Weitzel et al. (2011) state that brain problems associated with dementia affect communicative skills on both receptive and expressive levels. Therefore, there is a need to perform a communication technique that would negate these obstacles making it much easier to communicate with a person with dementia.
Communication techniques proposed in this research are described as easy to perform for any caregiver, which significantly improves techniques’ effectiveness. There is a great variety of techniques. For example, approach directly, use full name, respect personal space, and so on. The techniques, however, seem to be parts of a whole methodology that is focused on working with patients with dementia. Thus, these techniques provide precise guidelines for caretakers to make it possible to cooperate with any patient. Moreover, these techniques are focused on making it easier for a patient to adapt and to reacquire their communicative skills even if just a little bit.

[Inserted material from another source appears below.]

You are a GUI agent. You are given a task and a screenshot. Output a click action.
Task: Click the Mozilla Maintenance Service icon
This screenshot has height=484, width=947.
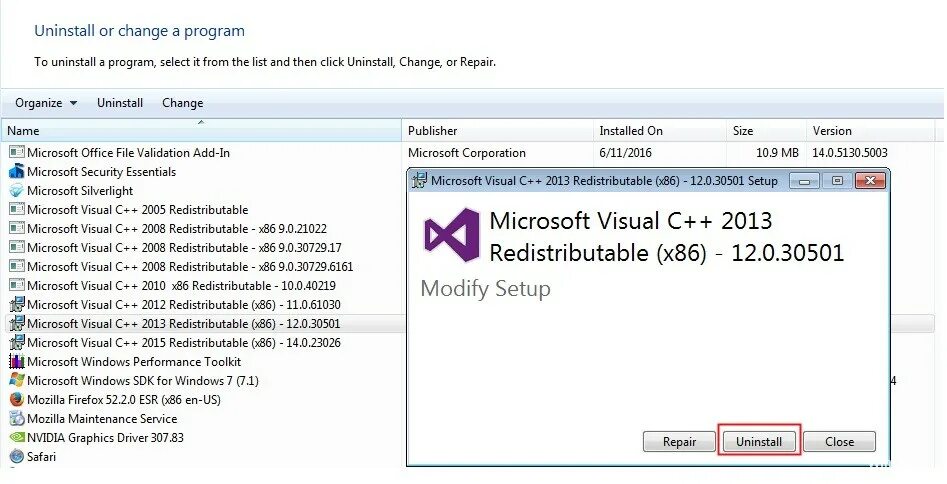click(x=16, y=419)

The Most Promising Technique
It seems that most of these techniques are equally important, so it would be hard to state that any particular technique is better. However, the one that appears to be the most efficient – at least communication-wise – is “listen closely.” This technique is focused not on trying to convey a message for a patient to receive. Rather, the purpose is to try to understand what the patient has to say. Maybe it is a complaint or maybe something simple. Despite the nature of what the patient is trying to say, it is crucial to listen to their needs as it takes no effort to upset patients with dementia in one way or another. Thus, this technique seems to be the most promising in various terms.
Weitzel, T., Robinson, S., Mercer, S., Berry, T., Barnes, M., Plunkett, D., … Kirkbride, G. (2011). Pilot testing an educational intervention to improve communication with patients with dementia. Journal of Nurses in Staff Development, 27(5), 220-226.